YOUR OBJECTIVE | Please go line by line through the material and copy each one containing the word "screenshot".

───── DATASET CONTENT

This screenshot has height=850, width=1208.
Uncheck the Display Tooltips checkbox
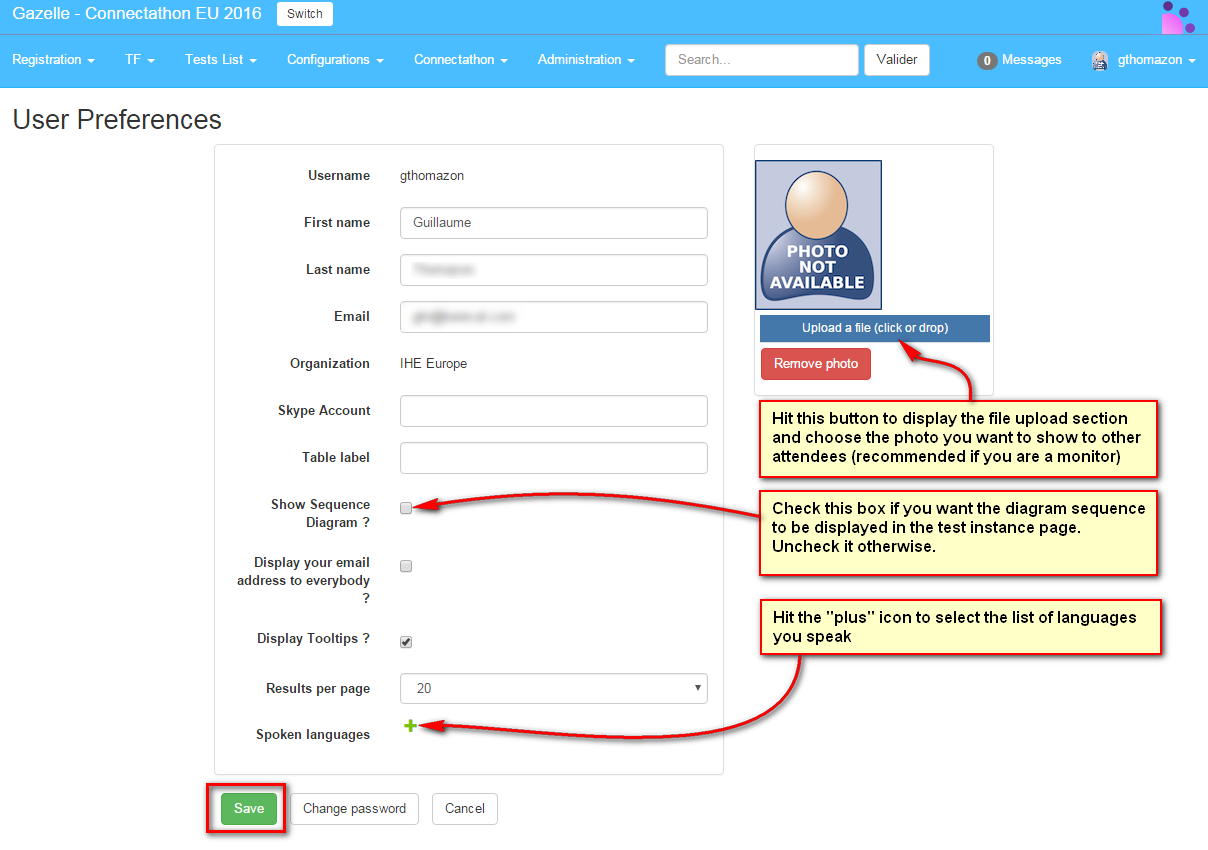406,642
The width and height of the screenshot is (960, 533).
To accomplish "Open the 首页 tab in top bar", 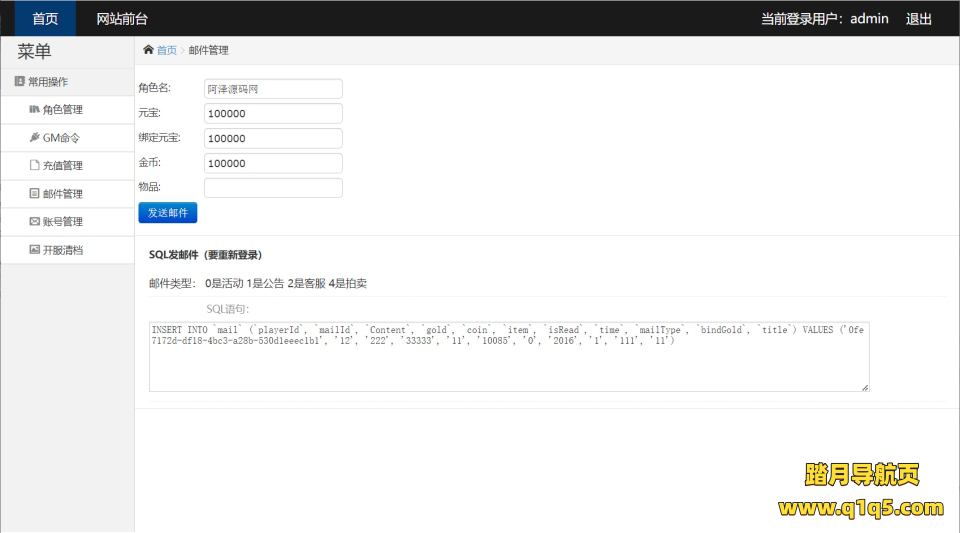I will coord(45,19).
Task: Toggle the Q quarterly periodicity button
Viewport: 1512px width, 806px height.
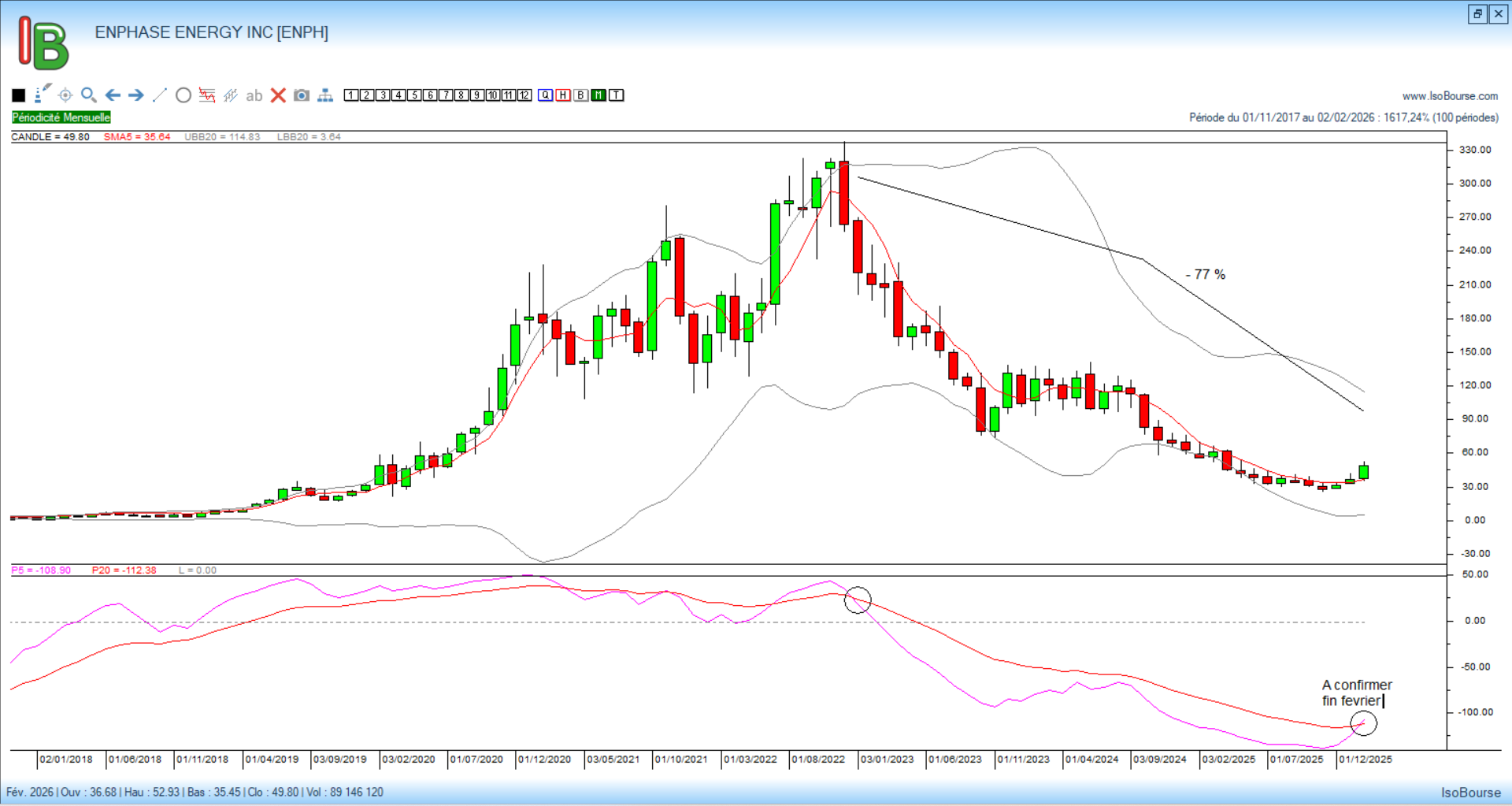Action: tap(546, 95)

──────────
───── DATASET CONTENT

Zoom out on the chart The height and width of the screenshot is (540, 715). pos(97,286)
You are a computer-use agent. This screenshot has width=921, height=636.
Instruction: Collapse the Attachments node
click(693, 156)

──────────
───── DATASET CONTENT

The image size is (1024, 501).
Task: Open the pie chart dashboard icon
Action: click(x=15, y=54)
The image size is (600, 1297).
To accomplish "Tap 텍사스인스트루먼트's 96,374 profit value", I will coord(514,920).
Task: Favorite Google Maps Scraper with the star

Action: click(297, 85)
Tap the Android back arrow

──────────

ANSWER AREA |
This screenshot has height=850, width=1208.
The width and height of the screenshot is (960, 533).
Zoom out on the chart The height and width of the screenshot is (540, 715). pos(97,286)
You are a computer-use agent. This screenshot has width=921, height=636.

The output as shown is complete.